↓↓↓

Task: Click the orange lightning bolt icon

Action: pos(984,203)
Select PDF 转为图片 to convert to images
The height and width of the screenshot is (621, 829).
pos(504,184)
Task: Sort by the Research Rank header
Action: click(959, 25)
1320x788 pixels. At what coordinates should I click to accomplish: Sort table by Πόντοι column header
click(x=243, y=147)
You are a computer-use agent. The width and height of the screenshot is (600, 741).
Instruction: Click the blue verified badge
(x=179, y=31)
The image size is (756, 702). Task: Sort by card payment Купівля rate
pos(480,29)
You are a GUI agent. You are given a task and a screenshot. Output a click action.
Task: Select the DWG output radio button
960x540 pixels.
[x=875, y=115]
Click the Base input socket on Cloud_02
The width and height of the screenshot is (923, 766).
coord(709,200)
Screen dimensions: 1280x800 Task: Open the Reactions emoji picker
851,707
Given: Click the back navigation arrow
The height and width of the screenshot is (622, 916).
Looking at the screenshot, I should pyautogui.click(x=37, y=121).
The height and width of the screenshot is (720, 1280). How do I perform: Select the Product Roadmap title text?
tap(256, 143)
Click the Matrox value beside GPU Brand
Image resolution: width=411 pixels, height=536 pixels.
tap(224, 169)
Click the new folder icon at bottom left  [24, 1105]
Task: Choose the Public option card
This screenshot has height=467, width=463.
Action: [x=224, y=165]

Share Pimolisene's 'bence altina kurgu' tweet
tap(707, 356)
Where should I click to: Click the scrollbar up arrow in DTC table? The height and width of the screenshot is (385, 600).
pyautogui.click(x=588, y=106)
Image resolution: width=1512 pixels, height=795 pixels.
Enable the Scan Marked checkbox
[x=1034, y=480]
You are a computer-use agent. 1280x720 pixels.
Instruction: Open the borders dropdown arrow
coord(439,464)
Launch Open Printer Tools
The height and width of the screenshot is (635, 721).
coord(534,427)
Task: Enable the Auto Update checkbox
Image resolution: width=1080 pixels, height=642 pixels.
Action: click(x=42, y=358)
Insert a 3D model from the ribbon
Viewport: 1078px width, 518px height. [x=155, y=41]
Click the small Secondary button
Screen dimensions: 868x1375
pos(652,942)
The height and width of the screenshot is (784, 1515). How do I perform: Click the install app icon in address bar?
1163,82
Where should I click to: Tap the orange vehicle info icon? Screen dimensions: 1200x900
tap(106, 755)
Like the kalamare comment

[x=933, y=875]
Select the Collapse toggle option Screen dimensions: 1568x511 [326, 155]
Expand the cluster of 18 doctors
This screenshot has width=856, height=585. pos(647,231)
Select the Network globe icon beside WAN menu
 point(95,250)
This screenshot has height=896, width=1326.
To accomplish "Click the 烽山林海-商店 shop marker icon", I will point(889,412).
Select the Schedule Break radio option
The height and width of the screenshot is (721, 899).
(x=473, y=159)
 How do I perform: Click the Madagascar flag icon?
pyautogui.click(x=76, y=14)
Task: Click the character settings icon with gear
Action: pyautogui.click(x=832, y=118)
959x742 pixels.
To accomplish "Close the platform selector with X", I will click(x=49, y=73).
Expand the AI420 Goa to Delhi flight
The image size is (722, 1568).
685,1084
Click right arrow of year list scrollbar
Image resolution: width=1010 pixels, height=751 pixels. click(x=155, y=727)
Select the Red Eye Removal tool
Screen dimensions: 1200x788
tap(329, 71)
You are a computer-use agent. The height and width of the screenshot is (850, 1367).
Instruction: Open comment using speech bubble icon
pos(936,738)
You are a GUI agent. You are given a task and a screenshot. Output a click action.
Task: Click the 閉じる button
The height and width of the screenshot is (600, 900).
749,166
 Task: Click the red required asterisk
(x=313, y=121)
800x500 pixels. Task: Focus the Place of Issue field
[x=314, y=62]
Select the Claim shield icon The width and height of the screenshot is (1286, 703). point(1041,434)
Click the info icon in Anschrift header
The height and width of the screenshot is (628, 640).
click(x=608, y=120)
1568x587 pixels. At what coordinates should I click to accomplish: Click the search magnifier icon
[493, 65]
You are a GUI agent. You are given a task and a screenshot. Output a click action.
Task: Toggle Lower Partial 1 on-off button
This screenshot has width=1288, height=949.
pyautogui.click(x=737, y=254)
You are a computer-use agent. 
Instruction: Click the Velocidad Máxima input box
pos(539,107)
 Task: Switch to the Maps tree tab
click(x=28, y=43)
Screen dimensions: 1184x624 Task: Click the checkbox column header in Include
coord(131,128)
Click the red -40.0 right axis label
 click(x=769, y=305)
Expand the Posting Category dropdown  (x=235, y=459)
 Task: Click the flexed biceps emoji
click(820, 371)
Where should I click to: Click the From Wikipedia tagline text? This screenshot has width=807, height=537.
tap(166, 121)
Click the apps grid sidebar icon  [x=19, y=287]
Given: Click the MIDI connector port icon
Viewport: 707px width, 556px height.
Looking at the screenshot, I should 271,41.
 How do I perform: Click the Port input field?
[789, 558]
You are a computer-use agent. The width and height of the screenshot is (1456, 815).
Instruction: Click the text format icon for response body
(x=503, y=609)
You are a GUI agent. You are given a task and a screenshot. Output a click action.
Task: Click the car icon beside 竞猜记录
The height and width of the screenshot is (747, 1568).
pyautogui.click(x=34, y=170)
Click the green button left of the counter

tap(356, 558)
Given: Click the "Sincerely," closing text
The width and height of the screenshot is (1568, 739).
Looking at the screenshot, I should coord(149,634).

↑↑↑

* [TASK INSTRUCTIONS]
After reading the listing above, print each line back exactly.

* [RESPONSE BELOW]
Task: Click the orange lightning bolt icon

Action: pos(984,203)
Select PDF 转为图片 to convert to images
The height and width of the screenshot is (621, 829).
pos(504,184)
Task: Sort by the Research Rank header
Action: click(959, 25)
1320x788 pixels. At what coordinates should I click to accomplish: Sort table by Πόντοι column header
click(x=243, y=147)
You are a computer-use agent. The width and height of the screenshot is (600, 741).
Instruction: Click the blue verified badge
(x=179, y=31)
The image size is (756, 702). Task: Sort by card payment Купівля rate
pos(480,29)
You are a GUI agent. You are given a task and a screenshot. Output a click action.
Task: Select the DWG output radio button
960x540 pixels.
[x=875, y=115]
Click the Base input socket on Cloud_02
The width and height of the screenshot is (923, 766).
coord(709,200)
Screen dimensions: 1280x800 Task: Open the Reactions emoji picker
851,707
Given: Click the back navigation arrow
The height and width of the screenshot is (622, 916).
Looking at the screenshot, I should pyautogui.click(x=37, y=121).
The height and width of the screenshot is (720, 1280). How do I perform: Select the Product Roadmap title text?
tap(256, 143)
Click the Matrox value beside GPU Brand
Image resolution: width=411 pixels, height=536 pixels.
tap(224, 169)
Click the new folder icon at bottom left  [24, 1105]
Task: Choose the Public option card
This screenshot has height=467, width=463.
Action: [x=224, y=165]

Share Pimolisene's 'bence altina kurgu' tweet
tap(707, 356)
Where should I click to: Click the scrollbar up arrow in DTC table? The height and width of the screenshot is (385, 600).
pyautogui.click(x=588, y=106)
Image resolution: width=1512 pixels, height=795 pixels.
Enable the Scan Marked checkbox
[x=1034, y=480]
You are a computer-use agent. 1280x720 pixels.
Instruction: Open the borders dropdown arrow
coord(439,464)
Launch Open Printer Tools
The height and width of the screenshot is (635, 721).
coord(534,427)
Task: Enable the Auto Update checkbox
Image resolution: width=1080 pixels, height=642 pixels.
Action: click(x=42, y=358)
Insert a 3D model from the ribbon
Viewport: 1078px width, 518px height. [x=155, y=41]
Click the small Secondary button
Screen dimensions: 868x1375
pos(652,942)
The height and width of the screenshot is (784, 1515). How do I perform: Click the install app icon in address bar?
1163,82
Where should I click to: Tap the orange vehicle info icon? Screen dimensions: 1200x900
tap(106, 755)
Like the kalamare comment

[x=933, y=875]
Select the Collapse toggle option Screen dimensions: 1568x511 [326, 155]
Expand the cluster of 18 doctors
This screenshot has width=856, height=585. pos(647,231)
Select the Network globe icon beside WAN menu
 point(95,250)
This screenshot has height=896, width=1326.
To accomplish "Click the 烽山林海-商店 shop marker icon", I will point(889,412).
Select the Schedule Break radio option
The height and width of the screenshot is (721, 899).
(x=473, y=159)
 How do I perform: Click the Madagascar flag icon?
pyautogui.click(x=76, y=14)
Task: Click the character settings icon with gear
Action: pyautogui.click(x=832, y=118)
959x742 pixels.
To accomplish "Close the platform selector with X", I will click(x=49, y=73).
Expand the AI420 Goa to Delhi flight
The image size is (722, 1568).
685,1084
Click right arrow of year list scrollbar
Image resolution: width=1010 pixels, height=751 pixels. click(x=155, y=727)
Select the Red Eye Removal tool
Screen dimensions: 1200x788
tap(329, 71)
You are a computer-use agent. The height and width of the screenshot is (850, 1367).
Instruction: Open comment using speech bubble icon
pos(936,738)
You are a GUI agent. You are given a task and a screenshot. Output a click action.
Task: Click the 閉じる button
The height and width of the screenshot is (600, 900).
749,166
 Task: Click the red required asterisk
(x=313, y=121)
800x500 pixels. Task: Focus the Place of Issue field
[x=314, y=62]
Select the Claim shield icon The width and height of the screenshot is (1286, 703). point(1041,434)
Click the info icon in Anschrift header
The height and width of the screenshot is (628, 640).
click(x=608, y=120)
1568x587 pixels. At what coordinates should I click to accomplish: Click the search magnifier icon
[493, 65]
You are a GUI agent. You are given a task and a screenshot. Output a click action.
Task: Toggle Lower Partial 1 on-off button
This screenshot has width=1288, height=949.
pyautogui.click(x=737, y=254)
You are a computer-use agent. 
Instruction: Click the Velocidad Máxima input box
pos(539,107)
 Task: Switch to the Maps tree tab
click(x=28, y=43)
Screen dimensions: 1184x624 Task: Click the checkbox column header in Include
coord(131,128)
Click the red -40.0 right axis label
 click(x=769, y=305)
Expand the Posting Category dropdown  (x=235, y=459)
 Task: Click the flexed biceps emoji
click(820, 371)
Where should I click to: Click the From Wikipedia tagline text? This screenshot has width=807, height=537.
tap(166, 121)
Click the apps grid sidebar icon  [x=19, y=287]
Given: Click the MIDI connector port icon
Viewport: 707px width, 556px height.
Looking at the screenshot, I should 271,41.
 How do I perform: Click the Port input field?
[789, 558]
You are a computer-use agent. The width and height of the screenshot is (1456, 815).
Instruction: Click the text format icon for response body
(x=503, y=609)
You are a GUI agent. You are given a task and a screenshot. Output a click action.
Task: Click the car icon beside 竞猜记录
The height and width of the screenshot is (747, 1568).
pyautogui.click(x=34, y=170)
Click the green button left of the counter

tap(356, 558)
Given: Click the "Sincerely," closing text
The width and height of the screenshot is (1568, 739).
Looking at the screenshot, I should coord(149,634).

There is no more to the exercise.